E quindi, per rispondere al colpo, sono uscite puntualissime le voci di una lite pesante tra il giocatore uruguagio e l’allenatore Italiano, ma in questi frangenti finisce sempre che metti una toppa da una parte e fai il buco da un’altra, infatti buttare addosso all’allenatore la responsabilità del problema Torreira, ha reso evidente che tra club e tecnico non fosse un gran bel momento.

Infatti la trattativa per il rinnovo del contratto non va come dovrebbe, da una parte il manager di Italiano Ramadani vuole monetizzare al massimo  l’ottimo lavoro del suo assistito, dall’altra escono indiscrezioni sulle presunte richieste esose di Italiano.

I giorni passano, la vicenda diventa presto un tormentone e si affacciano le prime voci di rottura tra le parti, con tanto di nome dell’eventuale sostituto, De Zerbi, spuntato inopinatamente nelle scorse ore.

Tanto per gradire, come vicenda laterale in quest’ammucchiata non d’amore, ma di litigi, in mezzo alle caterve di nomi di mercato ce n’è pure per il genitore di un obiettivo viola, tal Grillitsh, il cui padre appunto avrebbe fatto saltare la trattativa coi viola chiedendo 2 milioni di euro al club, vero?

Falso? Non lo so. So che la situazione è molto confusa e cerco di capire il perché.

Infatti, delle due l’una: o si sta assistendo alla puntata pilota di una nuova grande serie americana dal titolo ‘ la follia al potere’, si sa come oltre oceano  amino e sappiano trarre spettacolo da ogni cosa.

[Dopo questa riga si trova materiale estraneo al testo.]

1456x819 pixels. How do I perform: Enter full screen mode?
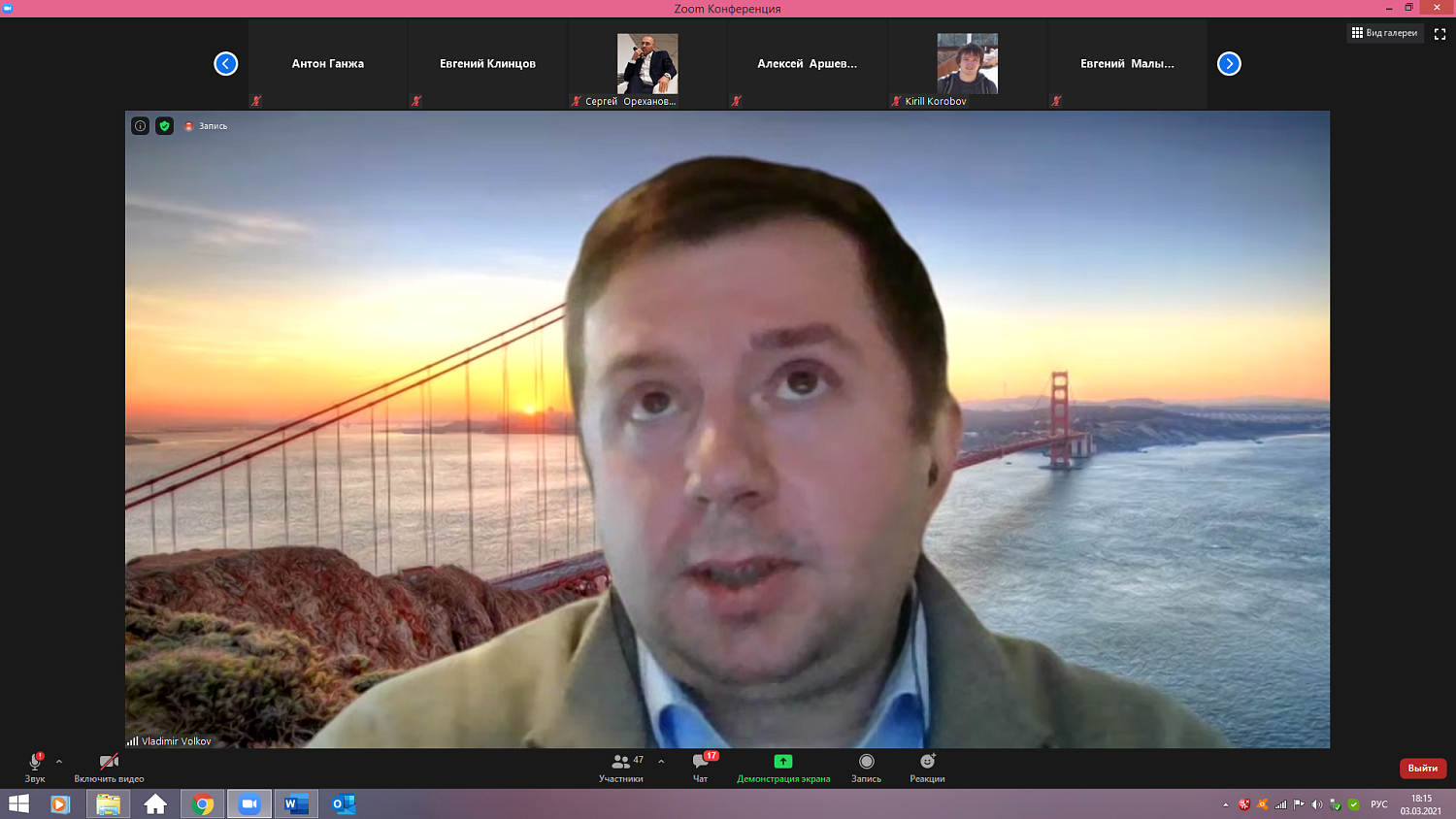1439,34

Oppure, molto più prosaicamente, è in corso un’operazione di uscita dell’attuale proprietà della Fiorentina. Insomma Commisso starebbe mollando la società, naturalmente è giusto premettere che Rocco ha smentito ogni ipotesi di vendita.

Tuttavia si può dire senza timore di smentita che il progetto immobiliare con cui sbarcò a Firenze sia tramontato, Commisso ha ormai capito che lo stadio come lo intende lui, non glielo faranno mai fare, da lì un anche comprensibile disamore che più che nelle parole arrabbiate delle sue ultime dichiarazioni pubbliche, è iscritto nei fatti elencati qui sopra, insomma nella gestione piuttosto curiosa se non discutibile degli ultimi mesi oltre che nell’assenza di Commisso da Firenze che ha ormai superato i sei mesi.

Che dopo i 17 anni di gestione Della Valle, il loro successore Commisso ne duri appena 3?

Insomma, mutuando il celebre film, durando come un povero felino sui viali di circonvallazione?

Il dubbio, smentite a parte, c’è ed è ragionevole.